(Screenshot grounding data)
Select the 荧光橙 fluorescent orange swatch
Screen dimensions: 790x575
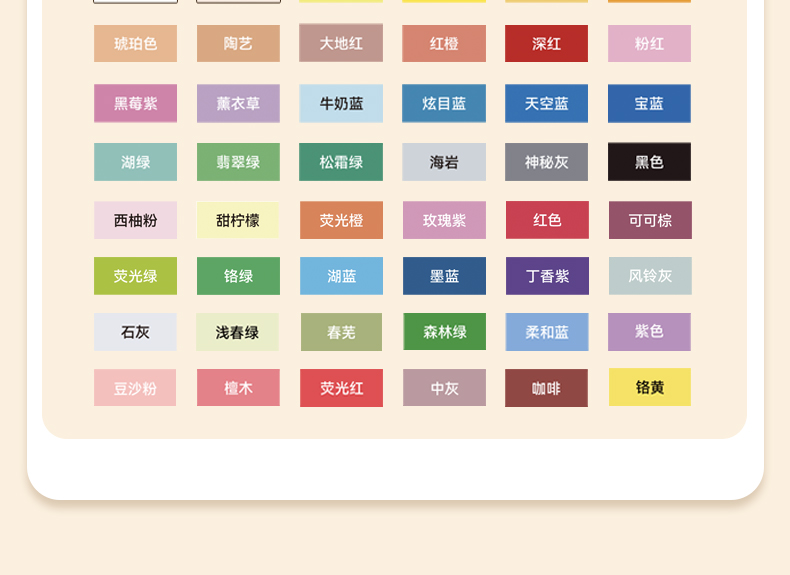341,221
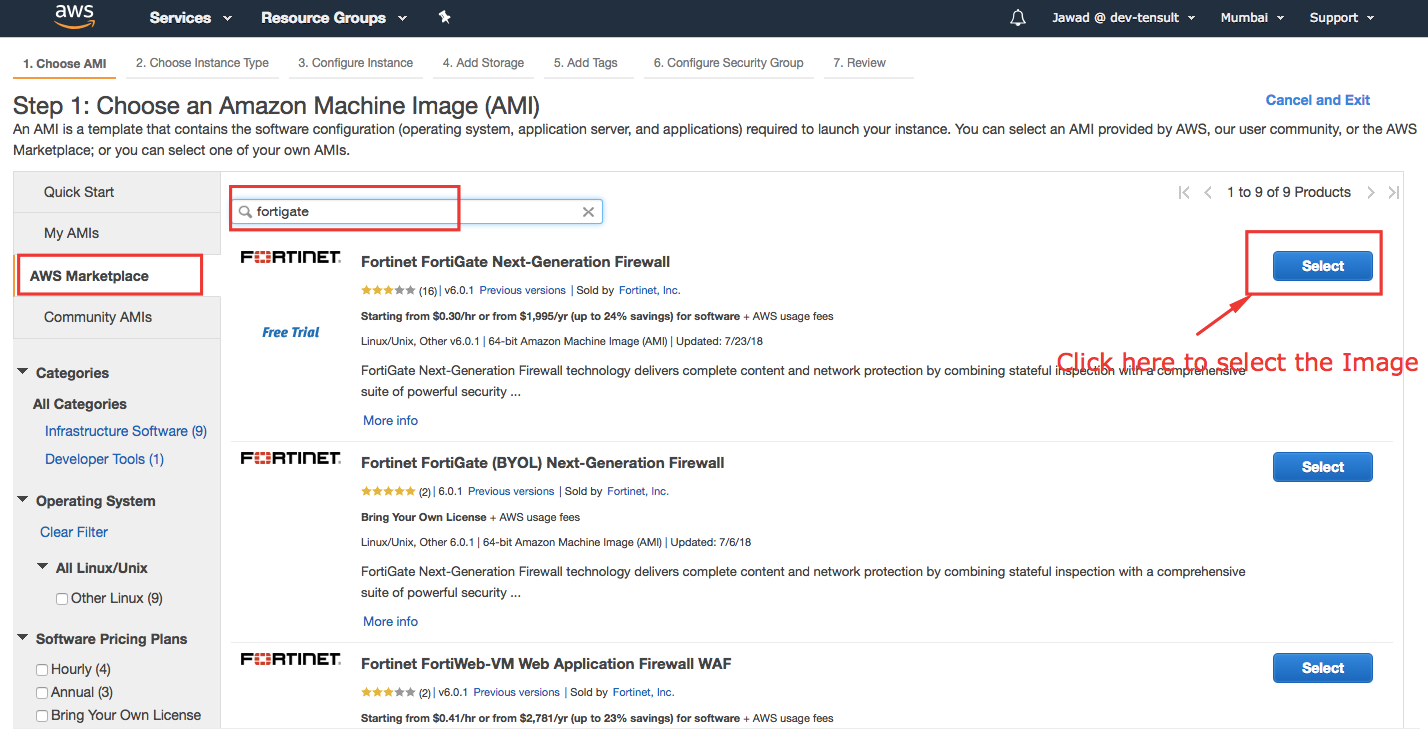Go to first page of products

[1184, 192]
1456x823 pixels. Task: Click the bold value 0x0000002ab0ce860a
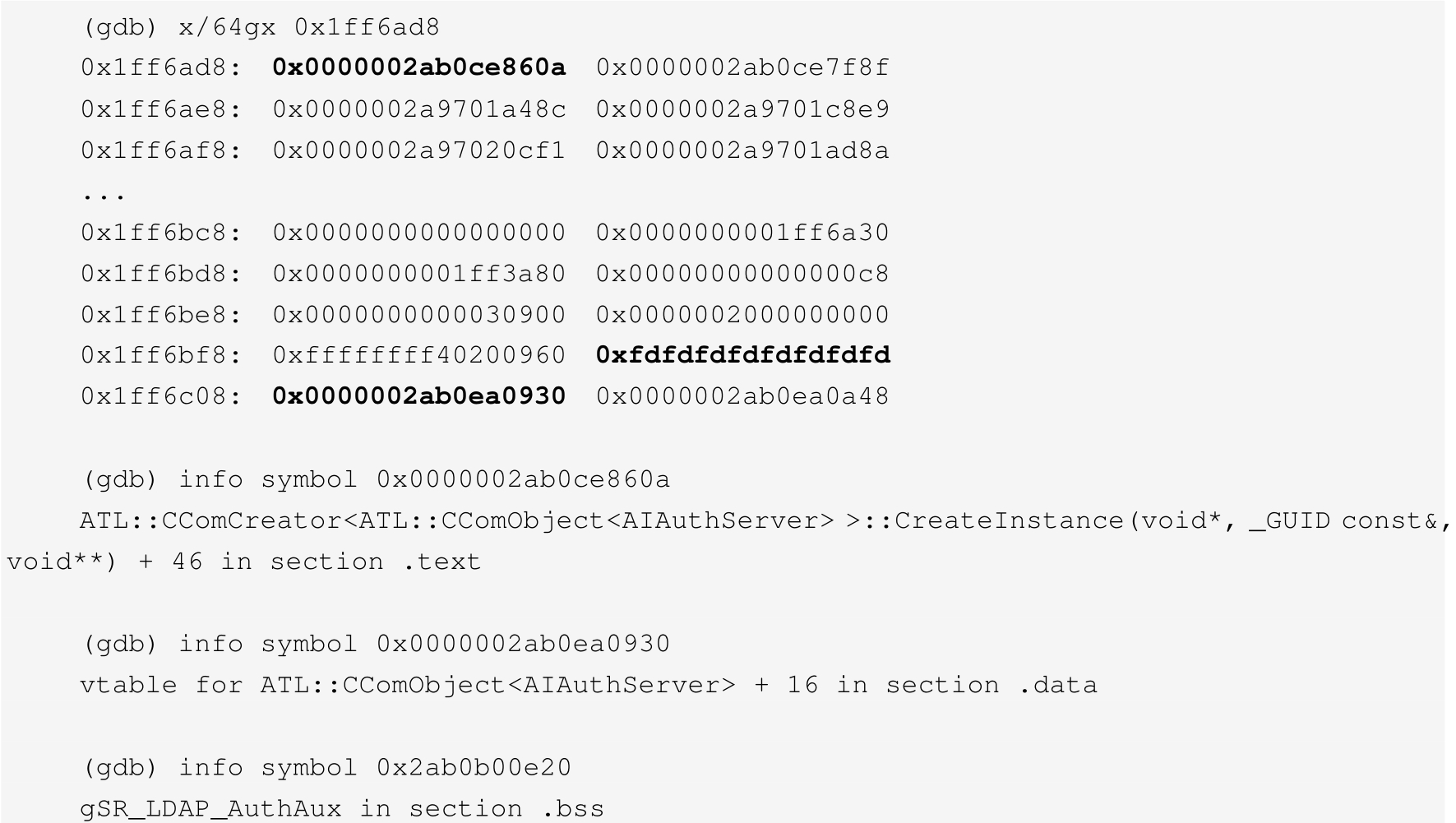[418, 67]
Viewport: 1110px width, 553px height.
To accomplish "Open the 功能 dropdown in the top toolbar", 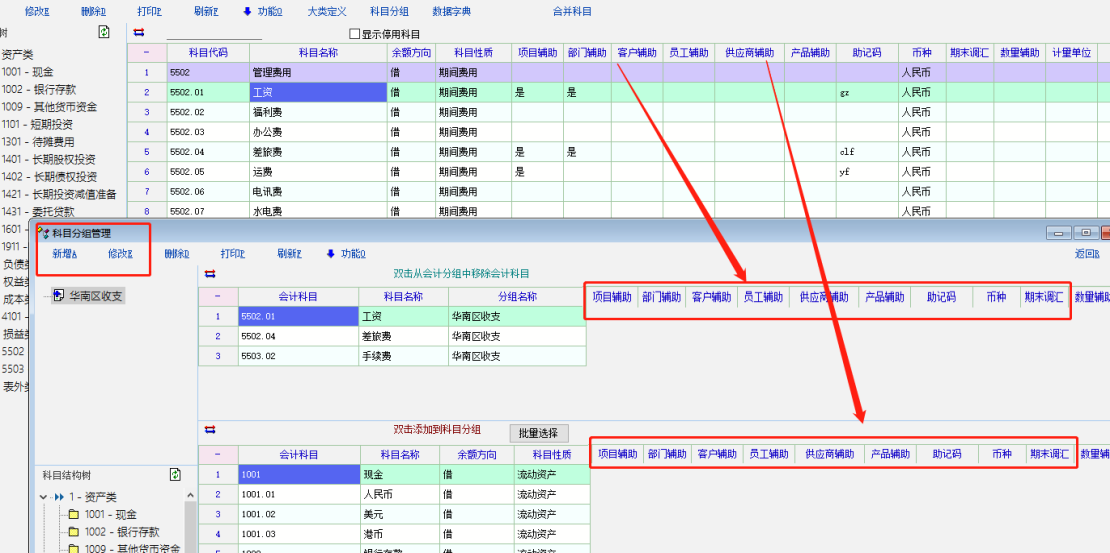I will coord(262,11).
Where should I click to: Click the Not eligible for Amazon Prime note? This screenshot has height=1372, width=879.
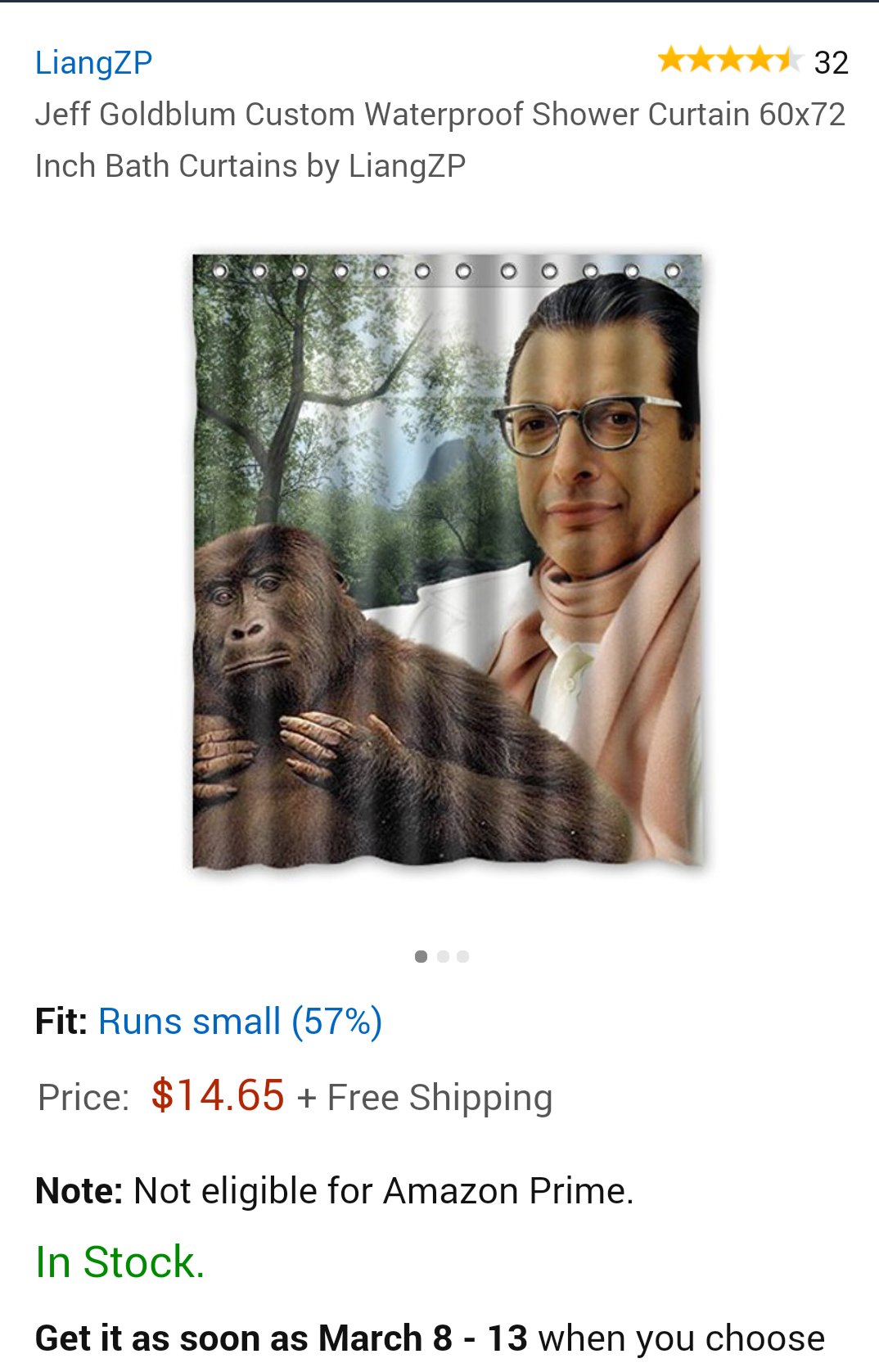(x=384, y=1191)
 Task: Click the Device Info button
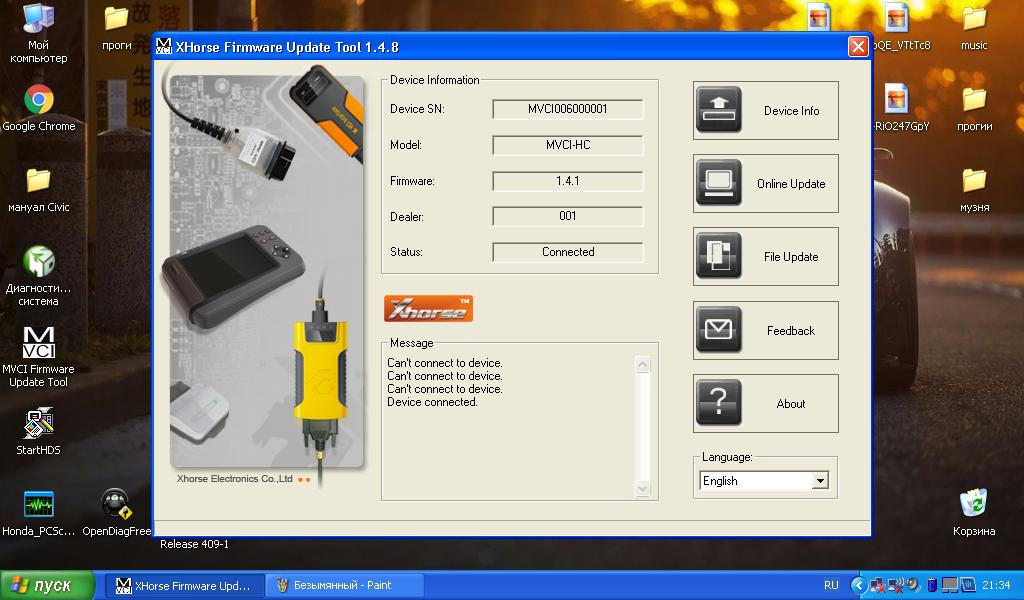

* [ASSIGNED TASK]: From the line that contains "Where should I" to the last line of the data above, inclusive, transcribe every line exactly and only those lines, omitting pictures.

* [RESULT BELOW]:
Where should I click to: Click the Not eligible for Amazon Prime note? This screenshot has height=1372, width=879.
(x=384, y=1191)
 Task: Click the Device Info button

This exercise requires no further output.